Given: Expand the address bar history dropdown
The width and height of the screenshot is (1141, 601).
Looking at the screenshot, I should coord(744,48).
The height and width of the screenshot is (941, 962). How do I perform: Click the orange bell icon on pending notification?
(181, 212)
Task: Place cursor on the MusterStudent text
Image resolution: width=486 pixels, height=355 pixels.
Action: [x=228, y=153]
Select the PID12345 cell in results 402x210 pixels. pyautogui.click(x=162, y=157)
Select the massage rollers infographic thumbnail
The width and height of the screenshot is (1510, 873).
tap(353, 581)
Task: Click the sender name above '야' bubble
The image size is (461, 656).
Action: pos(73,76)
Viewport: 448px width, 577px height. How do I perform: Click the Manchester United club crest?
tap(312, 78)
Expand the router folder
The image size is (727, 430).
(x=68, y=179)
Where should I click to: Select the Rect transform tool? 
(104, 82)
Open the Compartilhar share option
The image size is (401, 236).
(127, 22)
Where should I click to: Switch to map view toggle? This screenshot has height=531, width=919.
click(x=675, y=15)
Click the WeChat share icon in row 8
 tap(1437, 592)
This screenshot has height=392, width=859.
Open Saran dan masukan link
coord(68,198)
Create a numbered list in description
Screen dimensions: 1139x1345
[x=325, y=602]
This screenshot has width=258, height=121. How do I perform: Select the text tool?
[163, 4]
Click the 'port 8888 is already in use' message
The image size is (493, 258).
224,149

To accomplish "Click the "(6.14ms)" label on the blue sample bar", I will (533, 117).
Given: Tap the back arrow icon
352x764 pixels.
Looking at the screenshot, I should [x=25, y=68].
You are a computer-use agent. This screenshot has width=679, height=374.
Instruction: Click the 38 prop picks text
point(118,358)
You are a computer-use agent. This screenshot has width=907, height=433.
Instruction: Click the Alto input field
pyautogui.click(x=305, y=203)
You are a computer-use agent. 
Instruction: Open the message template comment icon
○ ○ ○ ○
• [WHAT NEEDS TO BE DONE]: Return all of the rows above verbatim, unchanged in wording, order, and punctuation.

• [TASK RESPONSE]:
Given: Expand the address bar history dropdown
The width and height of the screenshot is (1141, 601).
Looking at the screenshot, I should coord(744,48).
The height and width of the screenshot is (941, 962). How do I perform: Click the orange bell icon on pending notification?
(181, 212)
Task: Place cursor on the MusterStudent text
Image resolution: width=486 pixels, height=355 pixels.
Action: [x=228, y=153]
Select the PID12345 cell in results 402x210 pixels. pyautogui.click(x=162, y=157)
Select the massage rollers infographic thumbnail
The width and height of the screenshot is (1510, 873).
tap(353, 581)
Task: Click the sender name above '야' bubble
The image size is (461, 656).
Action: pos(73,76)
Viewport: 448px width, 577px height. How do I perform: Click the Manchester United club crest?
tap(312, 78)
Expand the router folder
The image size is (727, 430).
(x=68, y=179)
Where should I click to: Select the Rect transform tool? 
(104, 82)
Open the Compartilhar share option
The image size is (401, 236).
(127, 22)
Where should I click to: Switch to map view toggle? This screenshot has height=531, width=919.
click(x=675, y=15)
Click the WeChat share icon in row 8
 tap(1437, 592)
This screenshot has height=392, width=859.
Open Saran dan masukan link
coord(68,198)
Create a numbered list in description
Screen dimensions: 1139x1345
[x=325, y=602]
This screenshot has width=258, height=121. How do I perform: Select the text tool?
[163, 4]
Click the 'port 8888 is already in use' message
The image size is (493, 258).
224,149

To accomplish "Click the "(6.14ms)" label on the blue sample bar", I will (533, 117).
Given: Tap the back arrow icon
352x764 pixels.
Looking at the screenshot, I should [x=25, y=68].
You are a computer-use agent. This screenshot has width=679, height=374.
Instruction: Click the 38 prop picks text
point(118,358)
You are a computer-use agent. This screenshot has width=907, height=433.
Instruction: Click the Alto input field
pyautogui.click(x=305, y=203)
You are a computer-use agent. 
Instruction: Open the message template comment icon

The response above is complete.